We have the best postal system in the world. It handles more mail more accurately and at lower rates and with better service than almost all of the rest of the world combined. Our system is that good in spite of forty years of postal management that has set it eyes on the prize of privatization while creating a dysfunctional and incompetent management culture. One need only look at the recent reporting on the load leveling N-case before the PRC to see an example of management’s arrogance and willingness to distort and dissemble in the pursuit of misguided goals.
While postal management’s best efforts have been directed towards dismantling the system and degrading service, Congress has, for the most part, stood by and cheered. Many commentators in major media like the Washington Post have argued that the answer is for Congress to get out of the way and give Mr. Donahoe and BOG more leeway.
But the problem has not been Congressional meddling. Rather, it's a failure on the part of Congress to ensure that an asset that belongs to the American people is managed in a way that benefits people, communities, and businesses in positive ways. Instead of enabling postal management while it sells off public treasures like the Bronx GPO, destroys hundreds of thousands of good jobs, undermines service standards, and raises rates, Congress has an affirmative responsibility to oversee the postal system and the postal network to ensure that it continues to provide solid service at fair rates while providing meaningful employment and supporting intangible values like binding the nation together.
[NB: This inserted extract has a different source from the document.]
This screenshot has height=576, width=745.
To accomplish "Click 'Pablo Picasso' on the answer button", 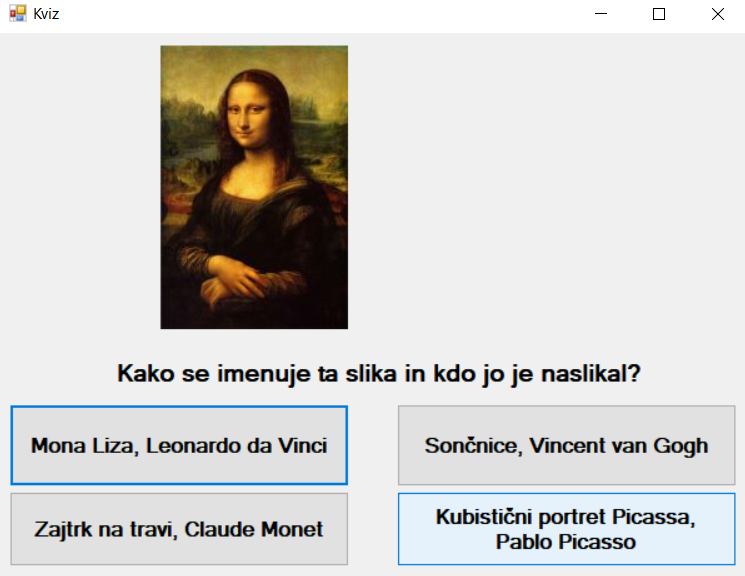I will [566, 542].
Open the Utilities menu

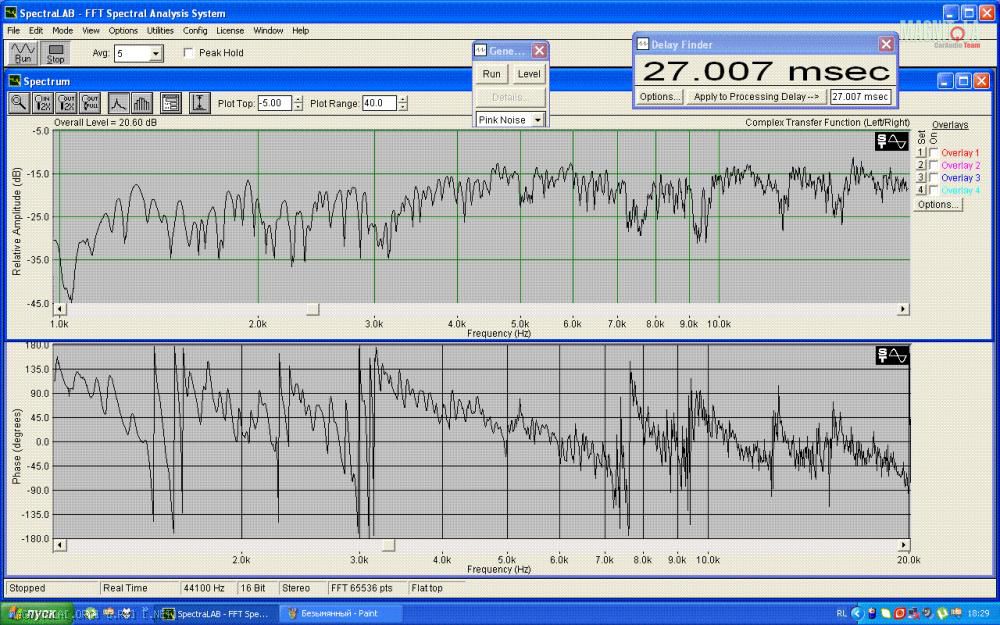pyautogui.click(x=160, y=31)
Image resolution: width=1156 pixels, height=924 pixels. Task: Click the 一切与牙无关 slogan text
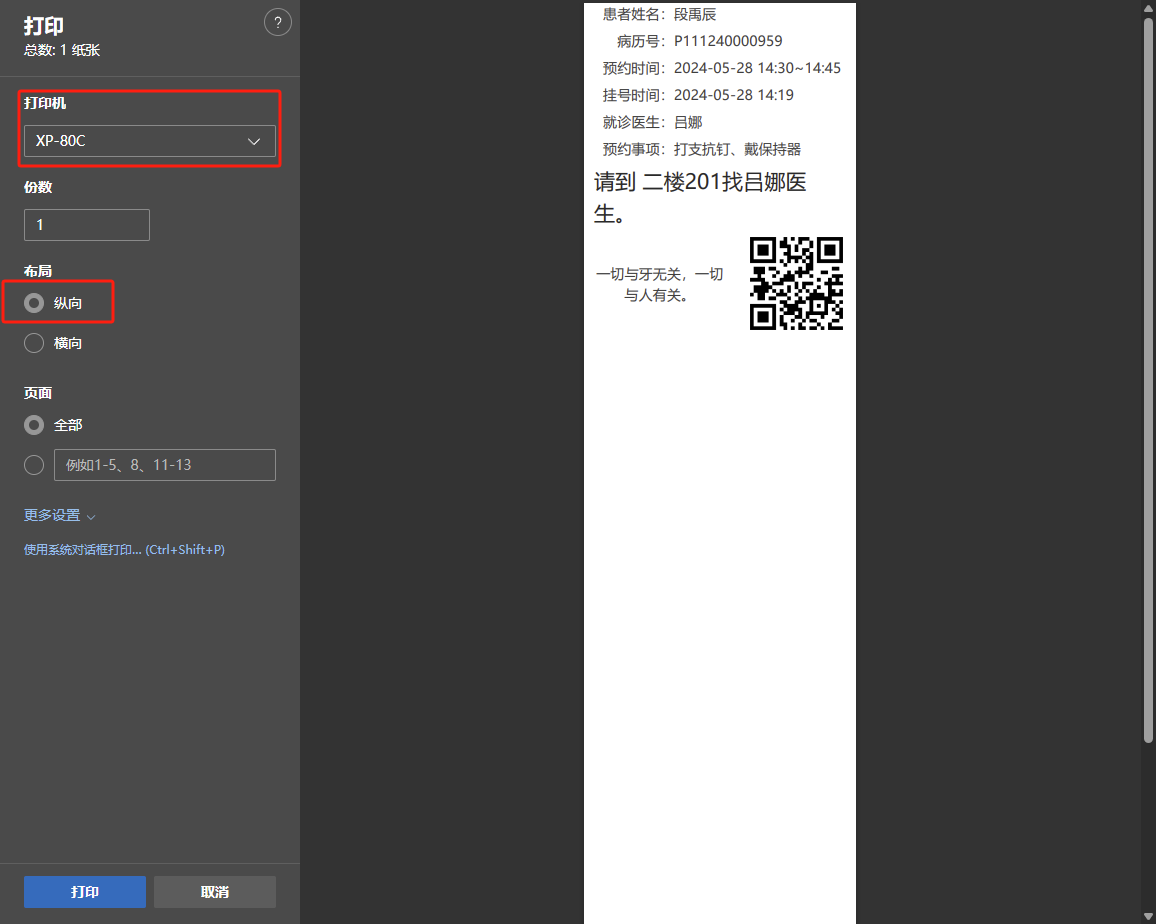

Our postal system has succeeded despite the failures of Congress and the lack of vision and incompetence of postal management because the vast majority of postal workers actually care about service. Small town postmasters added tremendous value to the communities they served. City and rural mail carriers get the mail to people’s doorsteps in an ongoing demonstration of a commitment to service. Mailhandlers and clerks move the mail and serve the public. These folks do this in spite of a management system that is badly broken.
Just as important to the success of the nation’s postal system has been the ingenuity and entrepreneurial skills of American businesses as they’ve seen the value of and taken advantage of the postal network.
We talk about American exceptionalism, but listen carefully and you will hear postal management tell us that we should not be exceptional. They will point to European postal systems that have been privatized, even though the record shows that costs haven’t been contained, service has deteriorated, and the public is generally unhappy.
Postal banking is one of a thousand good ideas, but good ideas won’t save our postal system if we simply lay them on a rotten foundation. The corporate model of a postal system that eschews the idea of public service and public infrastructure has brought us to our current state. More of the same is not a winning prescription.